What has struck me is how far the various protagonists in the antisemitism controversy (in which I am also a participant, albeit intermittently) seem to have read the two reports in a kind of ‘zero sum’ way. They read them looking for an overall, sum total conclusion. They read them searching to find a reason to accept or reject them. And in the end, that’s what they’ve done.
There’s kind of analogy to the ‘one drop’ versions of racism here: Just as some racists see one drop of non-white blood as polluting the entirety of its descendants, so one drop of disagreement with these reports seems to make any acknowledgement of the things one does agree with impossible. Or at the very least, the things with which one agrees become irrelevant and trivial.
In contrast, I appear to have read the reports like I read most things: I search for things I agree with and things I disagree with, but I don’t aggregate these points of agreement and disagreement into a single judgement. I don’t see these texts as the vehicles for a unitary message that I can agree with or disagree with. I don’t see texts as anything other than a collation of views that I can ever agree or disagree with other than partially.
There’s a lot you can criticise about this way of reading:
· You could say that I’ve drunk the postmodern Kool-Aid and lost site of the essential inner voice of the text.
· You could say that I’m too polyannaish, too nice to face up to a text that I really should reject.
· You could say that I’m too academic and have lost sight of the ways that politics work.
· You could say that if I read ‘Mein Kampf’ I’d probably be willing to praise Hitler’s sentence structure and that I’d praise Mussolini for making the trains run on time.
There’s some truth in all of this — hence my internal struggle over this.
However I don’t think that I just see the good in everyone and every text. It’s not just that I can’t bring myself to get off the fence. While I do have these tendencies, they are counteracted with an equally strong drive: to distrust everyone and everything. I just can’t bring myself to fully embrace any politician, any writer, any movement. I’m sometimes fellow traveller but I always have to keep my distance. I have people I admire, people I love, but I don’t have ‘comrades.’
I am suspicious and credulous in equal measure. I am naïve and cynical. I read looking to be convinced and to be repelled.
This is, of course, the stereotypical fate of a certain type of intellectual: to condemn themselves into irrelevance by never being able to assimilate themselves into a body of thought. I don’t deny that that can sometimes feel a bit heroic. But right now it doesn’t feel anything other than lonely.
Maybe there is something I can offer though. Perhaps in a time of intense political turmoil, someone at least needs to remind people of the possibilities of reading. That is, the possibilities of reading texts in non-reductive and critical ways. To remind people that buried in both antisemitism reports there is potential for reading against themselves, for opening them up rather than closing them down, for reminding ourselves that history and politics does not have to be predictable.
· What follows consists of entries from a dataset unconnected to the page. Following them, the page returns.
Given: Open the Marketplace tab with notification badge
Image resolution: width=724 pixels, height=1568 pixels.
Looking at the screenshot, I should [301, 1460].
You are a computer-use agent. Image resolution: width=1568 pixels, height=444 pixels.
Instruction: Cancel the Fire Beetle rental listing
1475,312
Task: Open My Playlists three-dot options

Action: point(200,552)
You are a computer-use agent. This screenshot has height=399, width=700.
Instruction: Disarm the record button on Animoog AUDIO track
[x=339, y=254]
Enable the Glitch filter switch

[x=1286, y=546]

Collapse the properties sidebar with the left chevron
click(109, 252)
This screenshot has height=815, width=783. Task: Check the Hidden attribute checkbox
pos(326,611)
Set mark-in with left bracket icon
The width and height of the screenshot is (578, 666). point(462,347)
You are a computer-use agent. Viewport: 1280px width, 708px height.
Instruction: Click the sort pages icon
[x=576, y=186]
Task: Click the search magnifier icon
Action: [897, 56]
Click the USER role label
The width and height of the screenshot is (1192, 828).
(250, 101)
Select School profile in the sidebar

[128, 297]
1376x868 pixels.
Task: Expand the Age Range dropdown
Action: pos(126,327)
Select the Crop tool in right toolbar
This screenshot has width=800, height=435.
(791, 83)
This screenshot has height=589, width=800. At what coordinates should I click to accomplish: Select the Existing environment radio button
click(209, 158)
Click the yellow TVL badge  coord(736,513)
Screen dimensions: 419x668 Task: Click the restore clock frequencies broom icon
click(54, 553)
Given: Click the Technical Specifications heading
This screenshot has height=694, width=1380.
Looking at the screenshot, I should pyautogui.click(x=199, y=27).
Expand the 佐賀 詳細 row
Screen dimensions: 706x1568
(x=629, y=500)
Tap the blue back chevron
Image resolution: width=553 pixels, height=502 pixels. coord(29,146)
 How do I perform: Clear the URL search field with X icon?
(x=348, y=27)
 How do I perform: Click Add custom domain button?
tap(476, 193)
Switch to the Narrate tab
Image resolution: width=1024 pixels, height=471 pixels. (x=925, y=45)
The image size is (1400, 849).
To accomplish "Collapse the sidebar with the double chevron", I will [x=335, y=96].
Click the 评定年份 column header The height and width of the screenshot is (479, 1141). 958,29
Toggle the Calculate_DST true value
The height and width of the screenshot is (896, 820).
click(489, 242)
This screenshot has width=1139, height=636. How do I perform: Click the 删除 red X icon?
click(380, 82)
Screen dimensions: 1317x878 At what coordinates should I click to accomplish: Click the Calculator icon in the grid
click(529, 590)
In addition, it’s becoming clear to me that one po-mo old saw is probably true: that the meaning of texts resides in how they are read, not in the texts themselves. As a scholar, I am as interested in the controversy over antisemitism as antisemitism ‘itself.’ And I am as interested in the two antisemitism reports as much for how they have been read, as for what their ‘meaning’ is.
In the end though, I can do no other. This is how I read. This is who I am.